The coalition has struggled to implement its Work Programme. Labour needs to ensure its latest ideas don't go awry if they make it into government.

A report out this week has highlighted the problem with high-minded political reviews, like the one Labour published to much fanfare on Tuesday.

The National Audit Office, the apolitical body responsible for scrutinising government spending, has investigated the government’s Work Programme – its flagship scheme to help the unemployed into work.

It shows three things. First, it’s underperforming.

The government’s estimates have proved as over-optimistic as they appeared when the programme was launched in 2011. One of the most important measures of its success is how well it has helped the “hardest-to-help” into work.  If a claimant holds a job for at least three months they are deemed a success.

The government forecast more than 1 in 5 claimants would be helped back into work. The firms that won the contracts to help them were even more optimistic – suggesting nearly 1 in 4 would be successfully retrained.

Entries provided:

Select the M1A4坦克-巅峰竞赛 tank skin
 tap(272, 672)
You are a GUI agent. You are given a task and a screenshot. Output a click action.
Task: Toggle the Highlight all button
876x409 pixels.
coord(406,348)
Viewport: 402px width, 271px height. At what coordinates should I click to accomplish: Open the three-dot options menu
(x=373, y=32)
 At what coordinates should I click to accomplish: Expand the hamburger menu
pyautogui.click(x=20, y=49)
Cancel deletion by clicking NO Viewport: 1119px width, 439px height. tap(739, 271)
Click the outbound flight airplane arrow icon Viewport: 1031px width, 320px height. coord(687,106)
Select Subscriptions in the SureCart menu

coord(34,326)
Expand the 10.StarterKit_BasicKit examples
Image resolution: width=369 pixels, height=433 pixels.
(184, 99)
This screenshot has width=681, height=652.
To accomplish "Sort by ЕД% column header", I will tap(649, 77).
==
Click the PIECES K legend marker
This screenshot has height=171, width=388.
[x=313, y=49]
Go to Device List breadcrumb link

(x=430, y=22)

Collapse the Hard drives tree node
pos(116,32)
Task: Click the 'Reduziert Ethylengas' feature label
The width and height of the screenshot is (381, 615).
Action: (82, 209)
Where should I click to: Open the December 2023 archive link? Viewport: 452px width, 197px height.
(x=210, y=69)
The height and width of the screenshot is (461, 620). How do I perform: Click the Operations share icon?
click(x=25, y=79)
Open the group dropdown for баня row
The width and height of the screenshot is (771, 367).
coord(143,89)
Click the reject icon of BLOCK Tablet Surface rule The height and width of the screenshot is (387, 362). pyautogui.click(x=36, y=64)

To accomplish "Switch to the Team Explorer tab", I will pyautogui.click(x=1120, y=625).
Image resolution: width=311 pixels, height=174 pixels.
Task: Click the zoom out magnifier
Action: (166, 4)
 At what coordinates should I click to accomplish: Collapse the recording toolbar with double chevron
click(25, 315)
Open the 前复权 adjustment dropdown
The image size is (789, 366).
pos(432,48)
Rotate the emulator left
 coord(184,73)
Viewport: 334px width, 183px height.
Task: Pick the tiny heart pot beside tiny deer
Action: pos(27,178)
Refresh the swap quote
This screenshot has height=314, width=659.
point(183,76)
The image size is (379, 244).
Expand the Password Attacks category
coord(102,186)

Task instructions:
a: List every expression of a date, day, or length of time that appears in the Work Programme article.
b: Transcribe the part of the records that opens with the line containing "Select the M1A4坦克-巅峰竞赛 tank skin" and closes with the line containing "coord(406,348)", keeping every line in it unchanged.
The article text and the records come from separate, unrelated sources.

Task results:
a:
this week
Tuesday
2011
at least three months

b:
Select the M1A4坦克-巅峰竞赛 tank skin
 tap(272, 672)
You are a GUI agent. You are given a task and a screenshot. Output a click action.
Task: Toggle the Highlight all button
876x409 pixels.
coord(406,348)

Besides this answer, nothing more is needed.